Around Government

Robots and UAVs steal the show at a world-class exhibit of new technology in Washington.

From high-level Defense Department officials to scientists and researchers, 6,500 people from more than 30 countries gathered in Washington for Unmanned Systems North America, a convention billed as "the largest display of robotics and unmanned systems hardware in the world."

Hosted by the Association for Unmanned Vehicle Systems International, the gathering featured 450 companies displaying innovative new gadgets and gizmos in more than 400,000 square feet of exhibit space.

Items on display included CHARLI, the first full-sized humanoid robot in the United States, built by Virginia Tech's Robotics and Mechanisms Lab­­oratory, and the Saab Skeldar, an un­manned helicopter, which has under- gone seven years of development.

The event also featured panel discussions and presentations on real world applications of technology from industry experts.

At the opening session, Lt. Gen. Rick Lynch, commanding general of the U.S. Army Installation Management Command, took the stage and spoke about the importance of using unmanned technology in reducing the workload for soldiers, as well as saving their lives. "As I think about what's happening on the battlefield today," Lynch said, "I contend there are things we could do to improve the survivability of our service members. And you all know that's true."

--Caitlin Fairchild

Trading Up

Madge Bolinger Gazzola's first big break at the Commodity Futures Trading Commission came in 1976 when the newly formed agency needed someone who knew how to use an IBM System/34 computer. The machine took up nearly half an office. A clerk at the time, Gazzola volunteered to program the payroll system, and began working her way up the ladder. Now after 35 years of public service, she is retiring. Gazzola worked in the Office of Budget and Program Analysis, eventually becoming director.

She then rose to the top echelon of the entire commission in 2009 as chief operating officer. "The last two years were extremely exciting," Gazzola says. "It's fascinating to watch policy change, having a front row seat. We had to hit the ground running once [the 2010 Dodd-Frank financial reform law] was passed."

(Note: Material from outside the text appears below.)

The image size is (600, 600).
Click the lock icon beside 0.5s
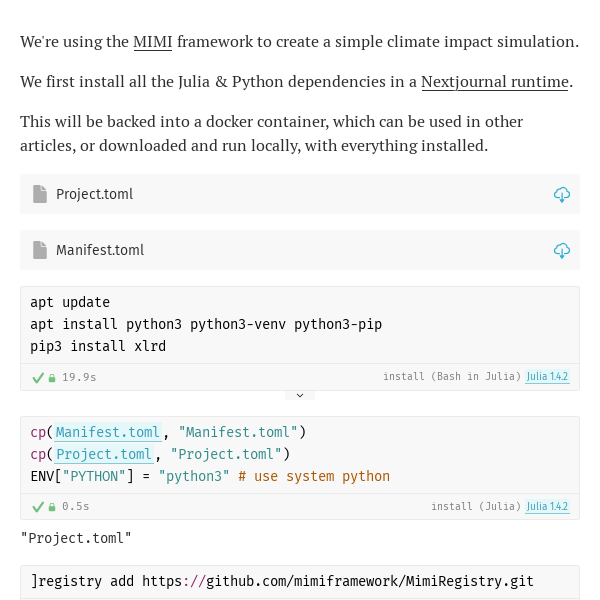tap(52, 507)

Gazzola has been most proud of driving organizational change. As COO she launched a new agencywide technology initiative in six months. "It is my hope that my story may . . . encourage people at every level to make a difference," she says.

-- Caitlin Fairchild

Getting Personal

Can an intuitive introvert collaborate with a decisive extrovert? The Environmental Protection Agency thinks so. The agency puts a premium on unique work styles, earning it a spot in the Partnership for Public Service's rankings for best places to work in the federal government.

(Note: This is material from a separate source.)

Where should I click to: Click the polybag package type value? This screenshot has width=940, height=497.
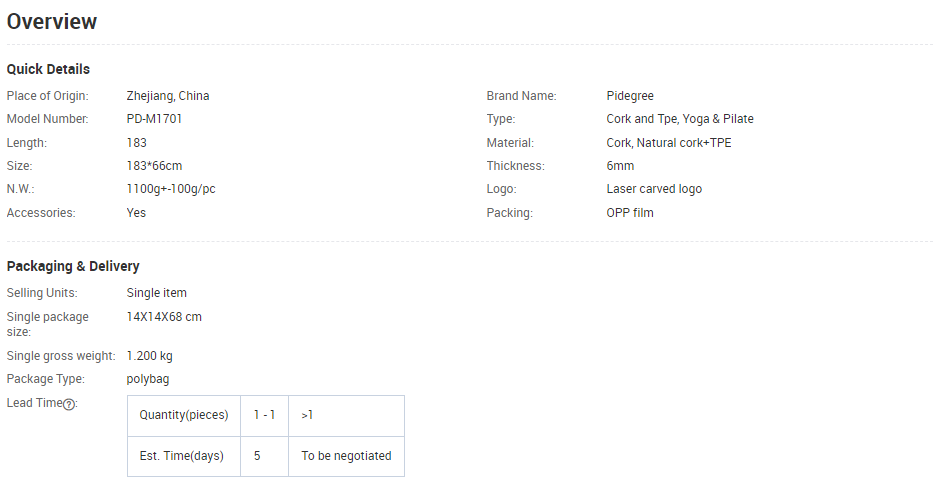click(148, 379)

The Partnership's 2010 employee satisfaction survey weighs factors such as training and development, leadership and teamwork, all of which EPA has cultivated in recent years. Brian Twillman, a training officer and organization development specialist in the Office of the Administrator, has been leading the charge, using the Myers-Briggs Type Indicator to help employees identify their personality traits.

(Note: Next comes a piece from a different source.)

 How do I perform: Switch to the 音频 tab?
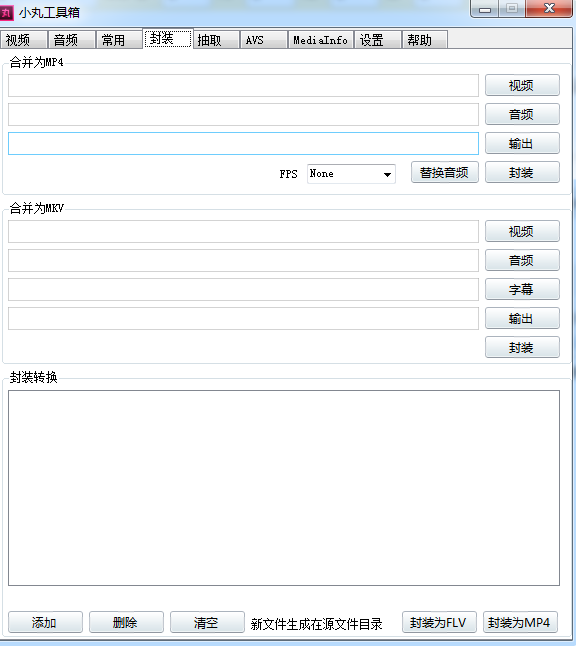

"We recognize that not everyone's the same," Twillman says. "Some organizations tend to learn that the hard way."

EPA developed a database of resources to help employees take advantage of their strengths and launched an onboarding initiative using the Myers-Briggs assessment to develop their talents. "If they can learn about themselves and how they can better contribute to us, then they'll feel more connected and we can make better use of them," Twillman says.

Also in the pipeline is a collaborative mentoring program. Two hundred employees already participate in the initiative, and EPA plans to open it to the entire workforce within the next two years.